What is being asked: Keep the pictures out of your copy. Transcribe the records below exactly.

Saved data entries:

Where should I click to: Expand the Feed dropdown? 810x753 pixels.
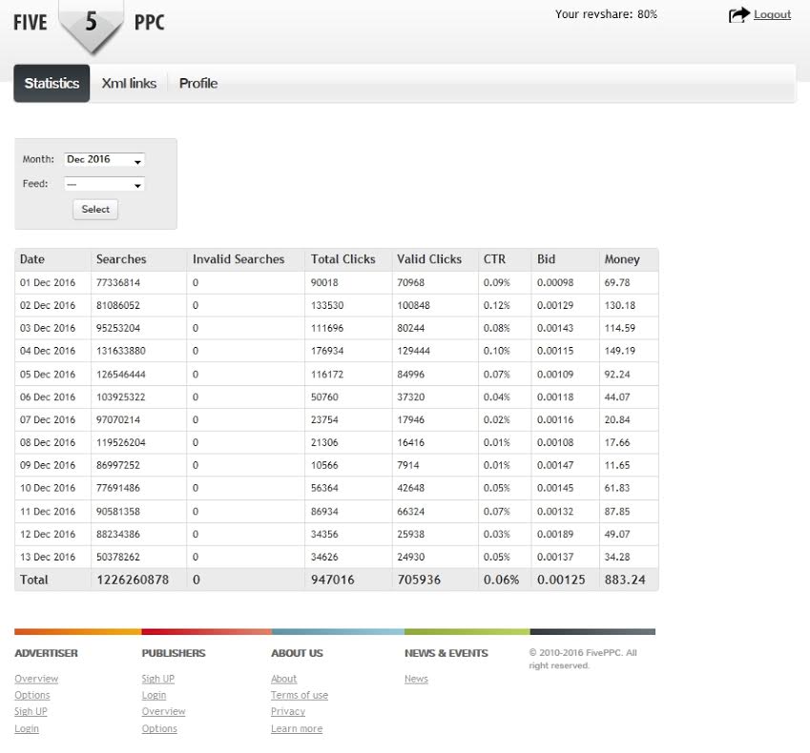pos(104,184)
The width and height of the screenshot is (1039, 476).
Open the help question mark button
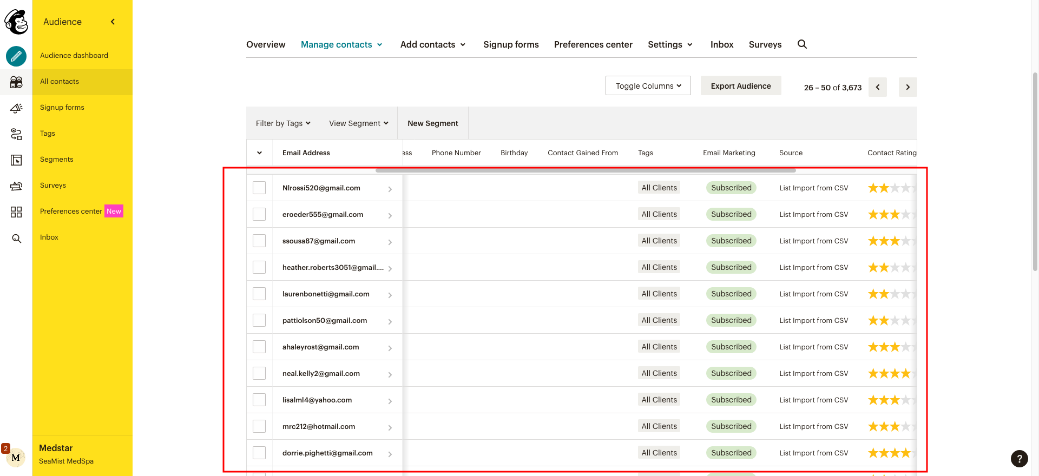[1019, 459]
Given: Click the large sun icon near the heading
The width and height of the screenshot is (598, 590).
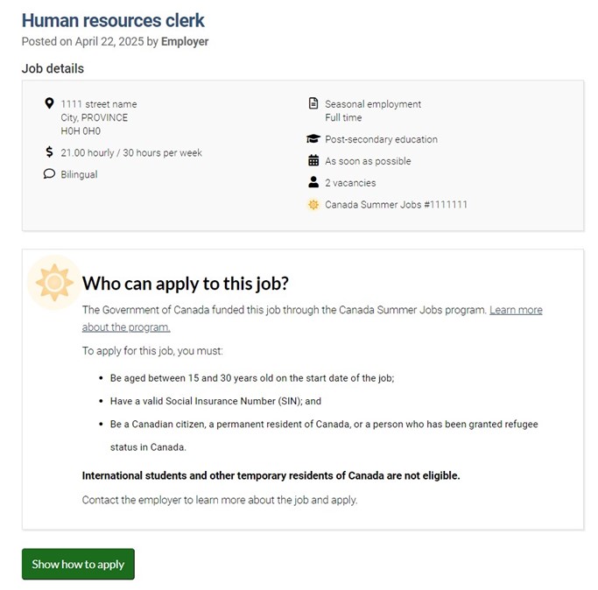Looking at the screenshot, I should [x=54, y=283].
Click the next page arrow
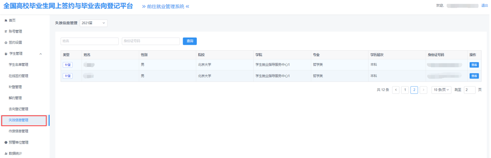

Result for this task:
Where should I click to: Expand the Feed dropdown? 810x753 pixels.
pos(104,184)
The width and height of the screenshot is (1039, 476).
Open the help question mark button
[1019, 459]
Given: Click the large sun icon near the heading
The width and height of the screenshot is (598, 590).
Looking at the screenshot, I should [x=54, y=283].
Click the next page arrow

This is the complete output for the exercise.